### URAIAN TUGAS A:
Dalam teks tentang perempuan Siro-Fenesia, dari kata apa frasa "anjing" berasal?
### URAIAN TUGAS B:
Rangkum teks tentang perempuan Siro-Fenesia dalam dua kalimat.
### URAIAN TUGAS C:
Teruskan teks tentang perempuan Siro-Fenesia mulai dari kalimat terakhirnya.

### BAGIAN TEKS:
+++

C. Yesus menyebut Perempuan itu sebagai Anjing

Miris sekali mendengar perkataan Yesus seperti dalam ayat 27 dan 28? Yesus memberitahukan kepada ibu itu dan tentu saja murid-murid Yesus dan orang lain juga ada di sana bahwa, makanan utama yang “fresh” biarlah untuk orang Yahudi dan sisa-sisanya bagi non-Yahudi. Kalimat berikutnya lebih tajam lagi ketika Yesus mengatakan, “tidak patut (tidak layak) seekor anjing makan makanan yang bukan miliknya.”

Frasa “anjing” di sini berasal dari kata “kunarion” atau anjing kecil yang masuk dalam kategori anjing peliharaan dan bukan anjing liar. Mendengar hal ini mungkin pembaca sedikit terhibur karena merasa lumayan disebut anjing peliharaan dari seorang tuan yang baik, atau menganggap diri anjing yang lucu sehingga rela dikatakan sebagai seekor anjing kecil. Namun, anjing tetaplah anjing, baik liar maupun peliharaan, esensinya tetaplah seekor anjing.

Membaca bagian ini kita perlu melihat konteksnya dan memahami Yesus secara utuh. Kesengajaan Yesus menuju Tirus dan Sidon dan bersembunyi di sebuah rumah tentu memiliki maksud dan tujuannya, salah satu tentunya adalah menolong anak ibu ini yang sedang kerasukan setan, sebab peristiwa yang berkesan dalam catatan Matius dan Markus hanyalah kisah perempuan Siro-Fenesia ini. Hal yang dapat kita lihat dari peristiwa ini keistemewaan ibu ini yang ingin ditunjukkan Yesus kepada orang-orang Yahudi.

D. Keistimewaan Perempuan Siro-Fenesia

Keistimewaan ibu ini yang ditunjukkan pada ayat 28 terletak kepada “kerendahan hatinya”. Kerendahan hati yang saya maksud di dalamnya adalah kebesaran jiwa dan kesadaran diri di hadapan Tuhan, karena itu Tuhan pun tersentuh terhadap sikap ibu ini dan memberikan roti, bukan remah-remah kepada perempuan itu.

+++

### CUPLIKAN DATA:
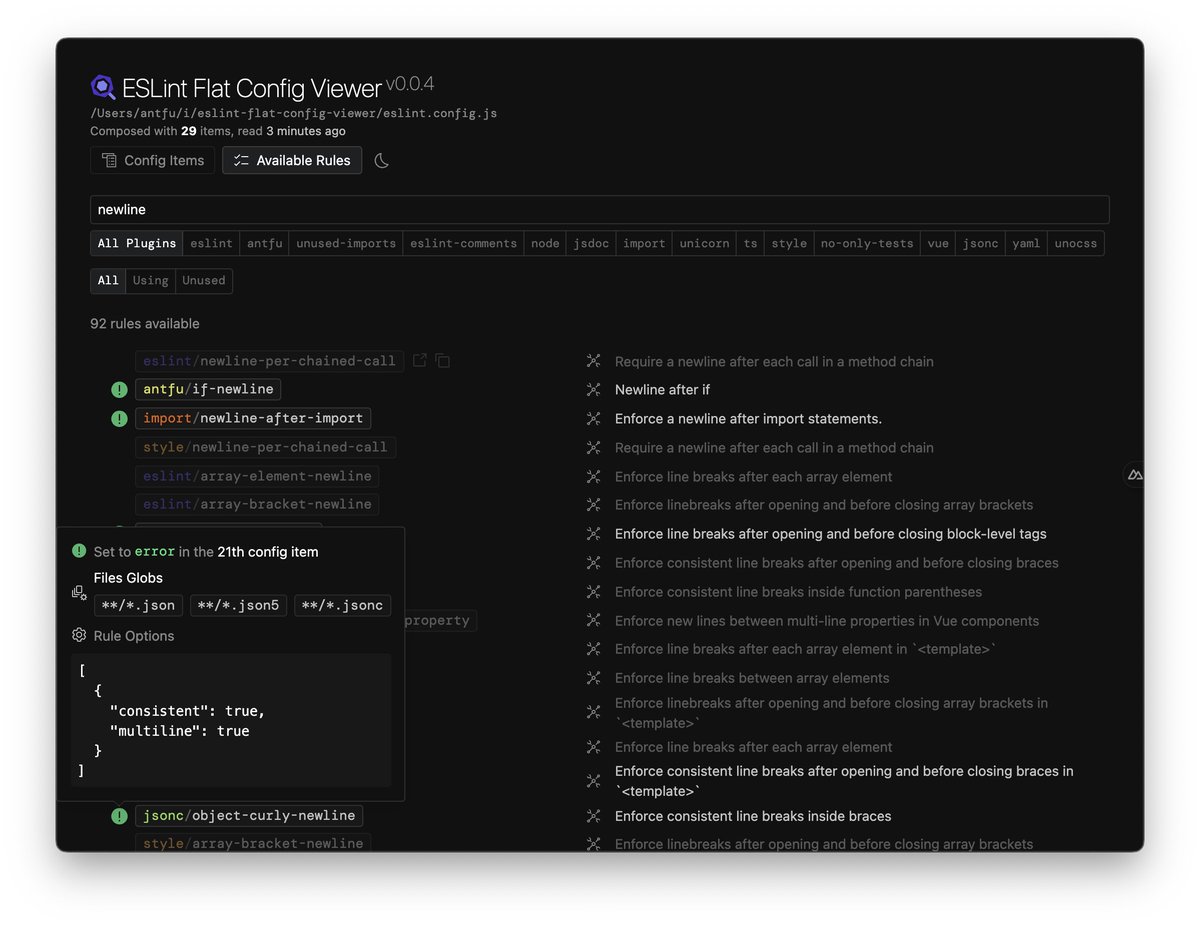Click the triangle badge on the right edge
Viewport: 1200px width, 926px height.
tap(1135, 473)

+++

### JAWABAN A:
Dari kata "kunarion", yaitu anjing kecil yang termasuk kategori anjing peliharaan, bukan anjing liar.

### JAWABAN B:
Yesus menyebut perempuan Siro-Fenesia dengan kata "kunarion" atau anjing kecil peliharaan ketika mengatakan bahwa makanan utama biarlah untuk orang Yahudi dan sisa-sisanya bagi non-Yahudi. Bagian ini perlu dibaca dalam konteksnya, sebab Yesus ingin menunjukkan kepada orang Yahudi keistimewaan ibu itu, yaitu kerendahan hatinya, sehingga Tuhan tersentuh dan memberinya roti, bukan remah-remah.

### JAWABAN C:
Kekhususan Yesus datang menjenguk perempuan itu di Sidon dan Tirus untuk mengajar para murid melihat nilai dan keperibadian perempuan itu yang perlu dimliki oleh setiap murid-murid Tuhan. Tentu saja dalam pemahaman saya tentang Yesus, bukanlah maksud Yesus menyebut perempuan ini dengan sebutan anjing, tetapi menunjukkan
“public opinion” yang keliru bahwa anugerah hanya bagi orang Yahudi, roti pun disedikana bagi mereka yang sungguh-sunggu datang
memintanya. Tentu saja muncul rasa malu yang besar terhadap orang-orang Yahudi yang hadir saat itu bahwa:

Non-Yahudi yang disebut anjing memiliki kesadaran akan dirinya di hadapan Allah bahkan kerendahan hatinya ditunjukkan dengan sikap tersungkur di hadapan Yesus. Yesus menghendaki pengikutnya menjauhi sikap angkuh yang mungkin merasa layak, padahal kita semua tidak lebih daripada “anj…..”
anugerah diberikan Tuhan bagi siapapun yang sungguh-sungguh datang kepadanya tidak peduli dari bangsa, gender dan suku manapun. Keangkuhan sebagai anak Allah atau umat perjanjian bisa saja berkat baginya dipindahkan kepada orang lain ketika Tuhan tidak berkenan kepada mereka yang merasa layak.
Kepedulian dan kesetaraan antar pribadi, suku dan bangsa perlu dihilangkan ketika kita memandang Yesus sebagai Raja dalam kehidupan kita.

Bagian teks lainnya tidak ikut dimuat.